Exercise description: Report all lines below with the word "Physics".

Data supplied:
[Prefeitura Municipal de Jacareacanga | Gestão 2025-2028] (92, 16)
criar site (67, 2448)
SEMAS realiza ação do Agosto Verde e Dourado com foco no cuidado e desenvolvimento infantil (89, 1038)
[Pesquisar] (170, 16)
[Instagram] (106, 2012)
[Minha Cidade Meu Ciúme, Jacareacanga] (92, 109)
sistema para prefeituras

==

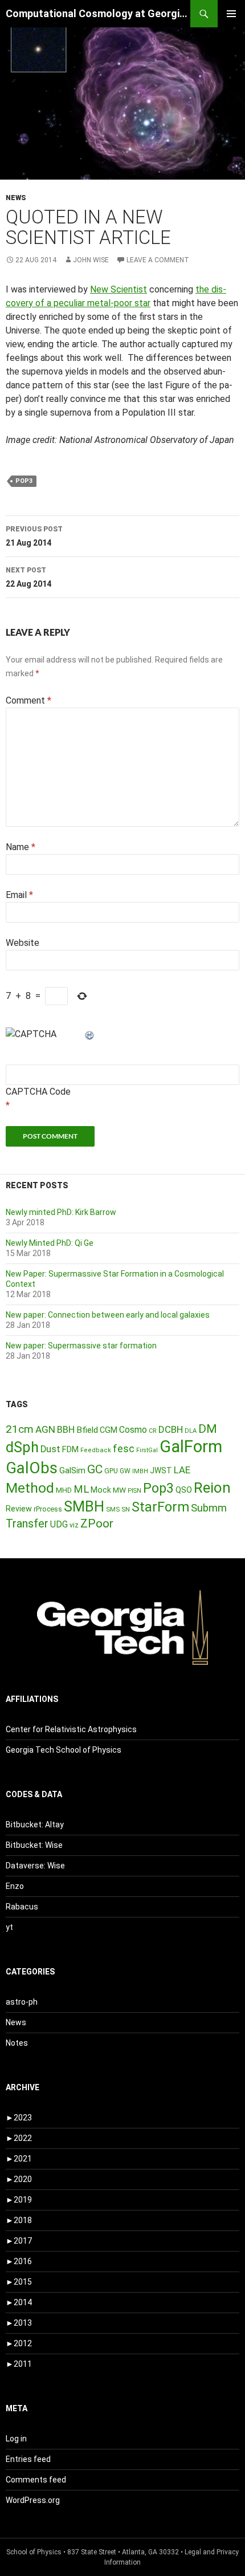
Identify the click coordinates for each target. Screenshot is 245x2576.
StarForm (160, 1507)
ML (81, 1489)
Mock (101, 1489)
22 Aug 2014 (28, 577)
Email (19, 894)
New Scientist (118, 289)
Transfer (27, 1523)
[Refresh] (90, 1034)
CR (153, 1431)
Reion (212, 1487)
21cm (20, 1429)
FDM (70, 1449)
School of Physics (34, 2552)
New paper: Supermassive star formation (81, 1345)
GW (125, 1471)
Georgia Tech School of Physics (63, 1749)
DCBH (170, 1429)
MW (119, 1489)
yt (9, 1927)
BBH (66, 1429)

Answer section:
School of Physics (34, 2552)
Georgia Tech School of Physics (63, 1749)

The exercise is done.